Trecho para leitura
------------------------------------------------

O Palacio de Buenavista, do século XVI, exemplo da arquitetura andaluza, no centro histórico, acabou por ser o escolhido para albergar uma coleção alargada que reflete quase oito décadas de trabalho, atravessadas por diferentes fases e múltiplas técnicas (museopicassomalaga.org). Pioneiro e emblemático, o museu Picasso é incontornável, mas o top 5 museológico de Málaga não fica completo sem as visitas ao Centre Pompidou Málaga (centrepompidou-malaga.eu) onde acaba de inaugurar a exposição Um Tiempo Proprio, Liberarse de las Ataduras de lo Cotidiano (patente até 15 de Outubro) e que foi o primeiro a abrir portas fora de França. Nesse mesmo ano de 2015, inaugura também a sucursal do Museu Russo de São Peterburgo (coleccionmuseoruso.es), com exposições renovadas anualmente. A mais recente, encerrada em Abril, tinha curiosamente como tema Guerra Y Paz em El Arte Ruso, permanecendo por definir o próximo capítulo deste espaço. Obrigatórios, ainda, o Museu CarmenThyssen Malaga, dedicado à arte espanhola (carmenthyssenmalaga.org) e o Museu do Automóvel e da Moda (museoautomovilmalaga.com), sendo este o projeto de vida do português João Magalhães que, em Málaga, numa antiga fábrica de tabaco, encontrou espaço (e apoio) para concretizar o seu sonho.

------------------------------------------------

Entradas de dados extraídos
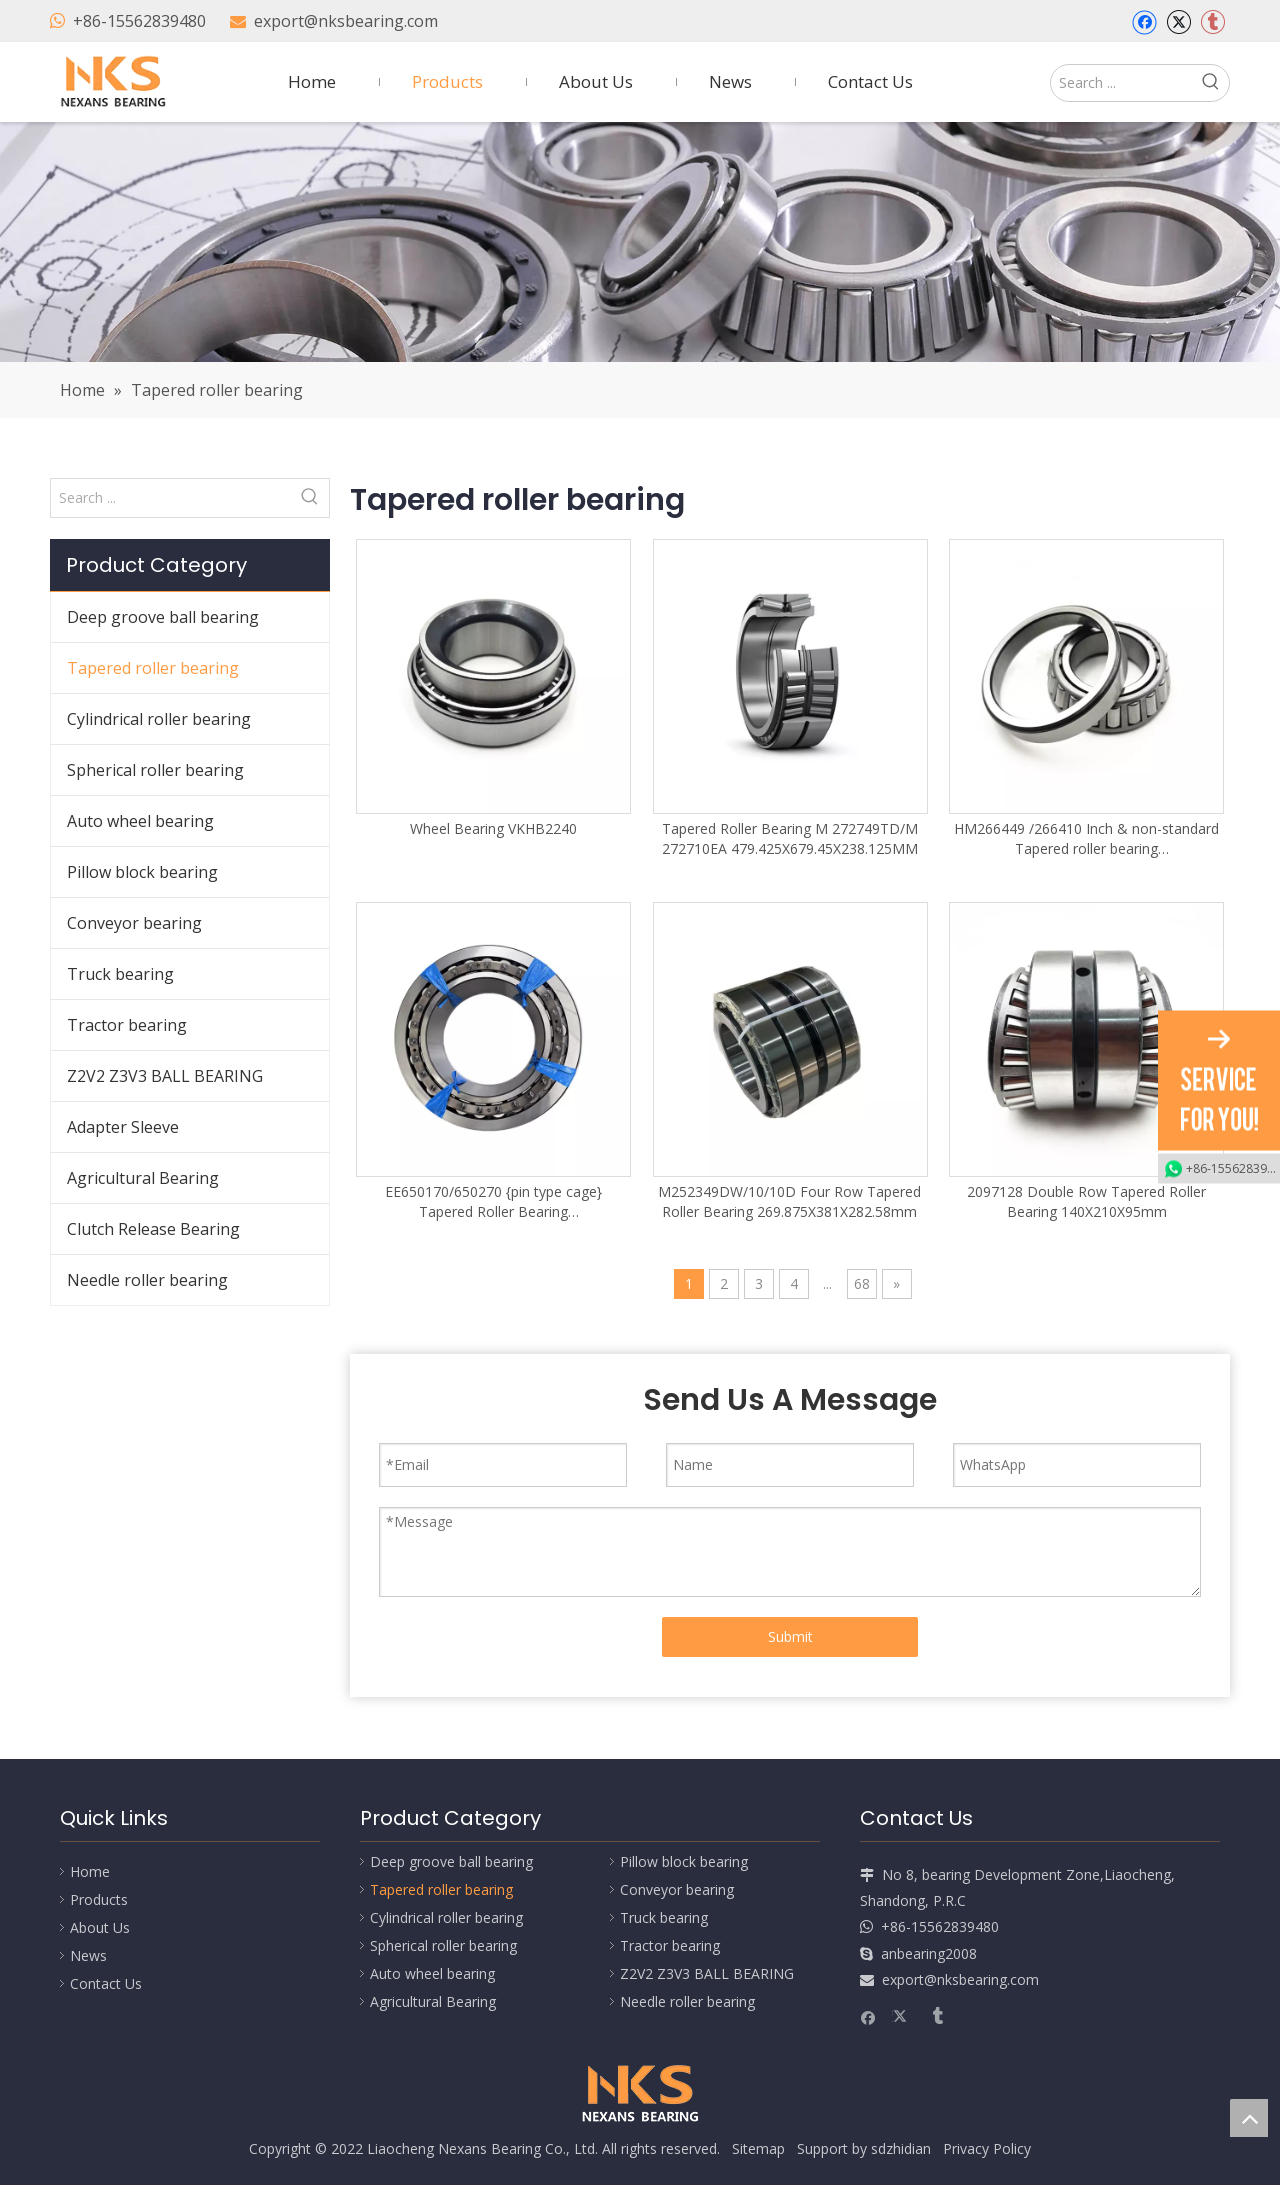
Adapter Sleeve (123, 1127)
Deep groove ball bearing (163, 617)
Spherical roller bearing (155, 770)
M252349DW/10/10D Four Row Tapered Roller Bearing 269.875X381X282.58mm (789, 1201)
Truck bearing (120, 974)
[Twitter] (1178, 22)
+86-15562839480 (139, 21)
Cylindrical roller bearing (159, 719)
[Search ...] (1122, 83)
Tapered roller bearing (153, 668)
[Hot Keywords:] (1211, 83)
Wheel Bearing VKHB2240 (493, 828)
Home (90, 1871)
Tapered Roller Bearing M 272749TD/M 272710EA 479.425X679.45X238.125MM (790, 838)
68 (862, 1283)
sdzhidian (901, 2148)
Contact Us (106, 1983)
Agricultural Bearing (143, 1178)
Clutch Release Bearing (153, 1229)
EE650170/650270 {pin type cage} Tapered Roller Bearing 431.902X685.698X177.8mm (493, 1202)
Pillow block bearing (142, 872)
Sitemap (758, 2148)
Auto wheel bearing (140, 821)
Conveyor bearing (134, 923)
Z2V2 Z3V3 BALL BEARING (165, 1076)
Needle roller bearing (147, 1280)
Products (99, 1899)
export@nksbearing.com (346, 21)
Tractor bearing (127, 1025)
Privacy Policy (987, 2148)
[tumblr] (1212, 22)
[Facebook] (1144, 22)
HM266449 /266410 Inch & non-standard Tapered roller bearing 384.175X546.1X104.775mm (1086, 839)
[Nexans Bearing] (640, 242)
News (88, 1955)
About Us (100, 1927)
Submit (790, 1636)
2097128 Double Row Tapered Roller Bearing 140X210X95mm (1086, 1201)
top (1249, 2118)
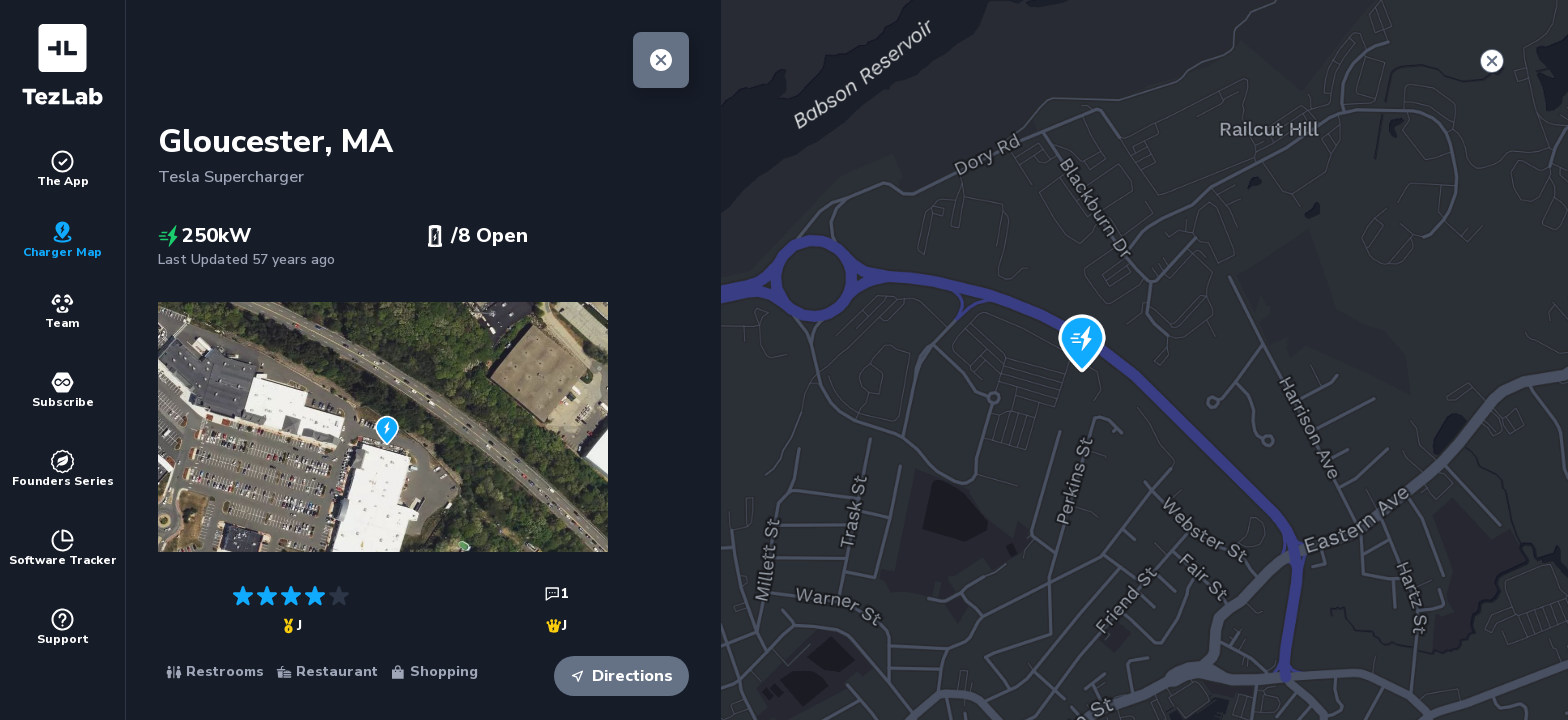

------------------------------------------------

No trecho sobre os museus de Málaga, por que razão o museu Picasso é apresentado como incontornável?

O museu Picasso é apresentado como incontornável por ser pioneiro e emblemático.